Para corrigir esta situação, o Banco de Portugal alterou a sua metodologia de cálculo dos contributos para o PIB. Em vez de subtrair o valor das importações apenas ao contributo das exportações, aloca parte das importações ao consumo interno. No caso acima, como todo o aumento das importações se deveu ao consumo, as importações seriam subtraídas alocadas ao contributo do consumo fazendo com que fosse, acertadamente, zero. Uma grande diferença em relação ao que é reportado no INE.
A diferença entre usar uma metodologia acertada (a do Banco de Portugal) e uma completamente enganosa (a do INE) é gritante. Em 2014, por exemplo, o INE refere um contributo da procura interna para o crecimento do PIB de +2,0pp e o Banco de Portugal de apenas +0,3. Sete vezes menos! Da mesma forma, enquanto o INE reportou um contributo da procura externa líquida de -1,1pp, o Banco de Portugal fala num contributo positivo de +0,6 das exportações (o dobro da contribuição atribuída ao consumo interno).

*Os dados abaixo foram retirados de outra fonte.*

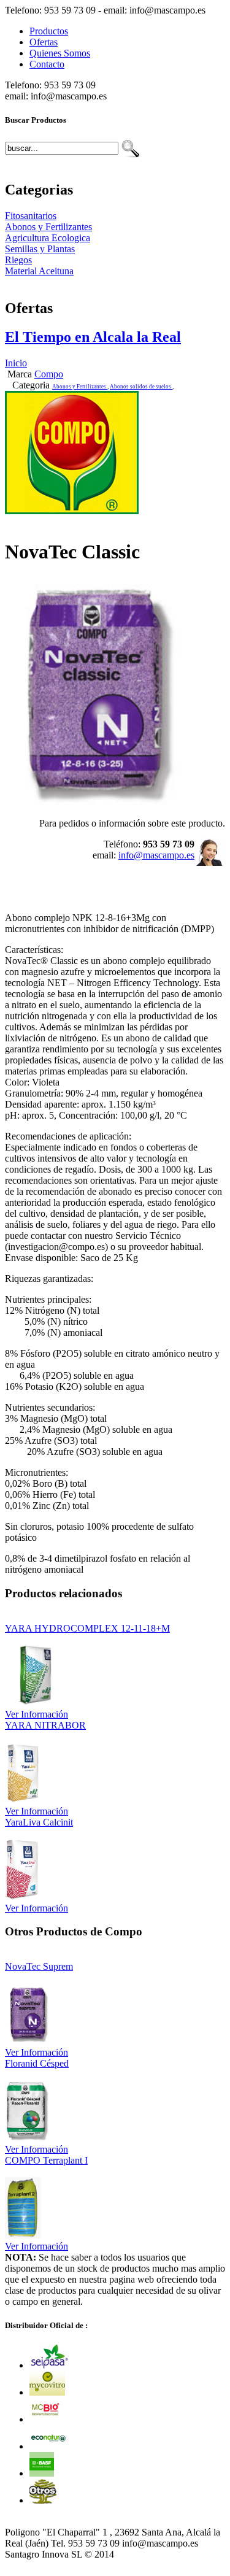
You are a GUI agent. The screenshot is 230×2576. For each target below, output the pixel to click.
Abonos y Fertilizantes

Quando ouvirem um político dizer que o crescimento económico se deve ao consumo e ao crédito, lembrem-se desta explicação e dos três gráficos abaixo:
(Fonte: INE e Banco de Portugal. Primeiros dois gráficos roubados ao João Miranda)
*Para os mais puristas, é verdade que haverá sempre um aumento de produto via margens de retalho dos stands locais, mas deixemos isso de fora para o exemplo.
É verdade que um aumento das exportações, ao dar lugar à distribuição de rendimento adicional, tende a induzir algum aumento do consumo privado.
A diferença com o passado é que este aumento do consumo resulta de um aumento da produção presente e e não de aumentos de rendimento com base em créditos a serem reembolsados com uma antecipada e hipotética produção futura.
No caso presente temos um aumento do consumo sem aumento do crédito enquanto que no passado tinhamos mais consumo e mais crédito (ou seja, mais divida).
Ao falar do contributo do consumo e do crédito para o PIB, o autor parece estar a confundir identidades contabilisticas com causalidade. As três formas de desagregar o pib – despesa, rendimento e produção – são identidades.
Sob o ponto de vista contabilistico, na ótica da despesa, não vejo vantagem em distribuir as importações pelos três sectores tradicionais da procura interna.
Sobre a sua sugestão de que não existe causalidade entre o consumo e a produção, não ponderou o que isso implica em termos de propensão média ao consumo e à poupança? Talvez esteja na hora de ler ou reler um livro de introdução à economia!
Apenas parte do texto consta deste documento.